(Stored data entries)
====================
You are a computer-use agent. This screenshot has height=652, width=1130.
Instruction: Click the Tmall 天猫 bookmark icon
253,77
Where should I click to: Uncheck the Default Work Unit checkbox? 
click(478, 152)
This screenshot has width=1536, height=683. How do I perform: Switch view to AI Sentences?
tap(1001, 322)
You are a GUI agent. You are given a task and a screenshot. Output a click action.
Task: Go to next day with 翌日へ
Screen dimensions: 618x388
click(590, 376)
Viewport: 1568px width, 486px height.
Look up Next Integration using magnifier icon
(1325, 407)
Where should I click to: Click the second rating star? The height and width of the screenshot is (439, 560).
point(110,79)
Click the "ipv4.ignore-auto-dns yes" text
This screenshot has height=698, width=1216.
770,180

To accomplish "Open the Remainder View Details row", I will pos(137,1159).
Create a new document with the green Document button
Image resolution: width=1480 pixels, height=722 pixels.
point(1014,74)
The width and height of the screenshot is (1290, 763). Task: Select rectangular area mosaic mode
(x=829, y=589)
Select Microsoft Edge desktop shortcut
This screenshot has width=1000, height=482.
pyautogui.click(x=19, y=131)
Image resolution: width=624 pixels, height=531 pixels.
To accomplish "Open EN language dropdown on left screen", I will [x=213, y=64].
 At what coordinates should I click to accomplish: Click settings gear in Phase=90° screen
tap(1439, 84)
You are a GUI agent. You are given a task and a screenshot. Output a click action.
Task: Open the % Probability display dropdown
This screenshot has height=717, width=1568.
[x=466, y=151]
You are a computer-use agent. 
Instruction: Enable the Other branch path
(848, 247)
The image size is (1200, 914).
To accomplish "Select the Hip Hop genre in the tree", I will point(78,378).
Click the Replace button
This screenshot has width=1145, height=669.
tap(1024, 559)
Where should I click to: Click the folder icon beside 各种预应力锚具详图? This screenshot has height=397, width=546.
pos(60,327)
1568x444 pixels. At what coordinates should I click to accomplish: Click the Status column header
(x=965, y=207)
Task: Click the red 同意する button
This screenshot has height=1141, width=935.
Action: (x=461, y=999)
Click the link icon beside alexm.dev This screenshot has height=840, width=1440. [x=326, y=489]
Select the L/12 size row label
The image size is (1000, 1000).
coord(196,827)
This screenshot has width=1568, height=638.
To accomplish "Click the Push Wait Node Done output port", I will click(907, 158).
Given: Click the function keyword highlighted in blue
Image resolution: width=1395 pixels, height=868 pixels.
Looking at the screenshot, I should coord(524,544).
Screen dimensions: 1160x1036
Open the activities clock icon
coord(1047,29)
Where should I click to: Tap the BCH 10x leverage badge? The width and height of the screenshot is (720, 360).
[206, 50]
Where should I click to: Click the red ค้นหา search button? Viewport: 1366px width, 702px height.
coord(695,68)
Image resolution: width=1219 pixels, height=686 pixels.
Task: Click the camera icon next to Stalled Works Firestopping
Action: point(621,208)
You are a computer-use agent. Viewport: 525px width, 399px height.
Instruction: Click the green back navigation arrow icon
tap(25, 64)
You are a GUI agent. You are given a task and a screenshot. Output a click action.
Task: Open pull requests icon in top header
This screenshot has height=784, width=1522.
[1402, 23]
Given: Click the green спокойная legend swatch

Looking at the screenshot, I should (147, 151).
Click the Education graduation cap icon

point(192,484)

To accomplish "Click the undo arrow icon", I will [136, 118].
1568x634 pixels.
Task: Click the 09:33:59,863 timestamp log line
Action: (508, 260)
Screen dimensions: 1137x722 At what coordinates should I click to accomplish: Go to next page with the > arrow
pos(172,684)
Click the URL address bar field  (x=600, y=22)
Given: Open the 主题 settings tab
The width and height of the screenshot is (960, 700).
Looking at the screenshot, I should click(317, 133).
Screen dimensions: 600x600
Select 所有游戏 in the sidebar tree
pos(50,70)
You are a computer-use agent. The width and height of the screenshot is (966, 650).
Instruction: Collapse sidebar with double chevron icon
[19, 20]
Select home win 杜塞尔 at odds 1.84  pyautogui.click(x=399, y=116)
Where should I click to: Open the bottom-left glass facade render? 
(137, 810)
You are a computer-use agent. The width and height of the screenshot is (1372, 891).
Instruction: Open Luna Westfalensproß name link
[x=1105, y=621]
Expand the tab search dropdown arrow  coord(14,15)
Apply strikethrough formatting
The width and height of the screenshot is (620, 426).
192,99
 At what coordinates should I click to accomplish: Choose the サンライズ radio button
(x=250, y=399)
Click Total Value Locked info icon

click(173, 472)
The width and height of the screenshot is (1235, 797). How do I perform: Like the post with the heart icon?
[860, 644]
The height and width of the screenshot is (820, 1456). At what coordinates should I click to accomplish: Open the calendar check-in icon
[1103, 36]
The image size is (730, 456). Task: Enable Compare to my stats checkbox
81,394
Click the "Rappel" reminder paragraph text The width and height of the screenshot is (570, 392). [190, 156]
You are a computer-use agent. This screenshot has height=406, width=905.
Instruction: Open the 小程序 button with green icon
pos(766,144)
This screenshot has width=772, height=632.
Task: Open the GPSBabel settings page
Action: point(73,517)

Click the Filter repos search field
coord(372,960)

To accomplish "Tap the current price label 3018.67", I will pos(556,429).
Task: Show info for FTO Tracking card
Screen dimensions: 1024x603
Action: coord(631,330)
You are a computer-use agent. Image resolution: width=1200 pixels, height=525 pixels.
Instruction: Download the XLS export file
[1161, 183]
====================
## WORK ORDER
Count the lines of the data that hold the string "text". The answer should be that number alone.

## REPLY
2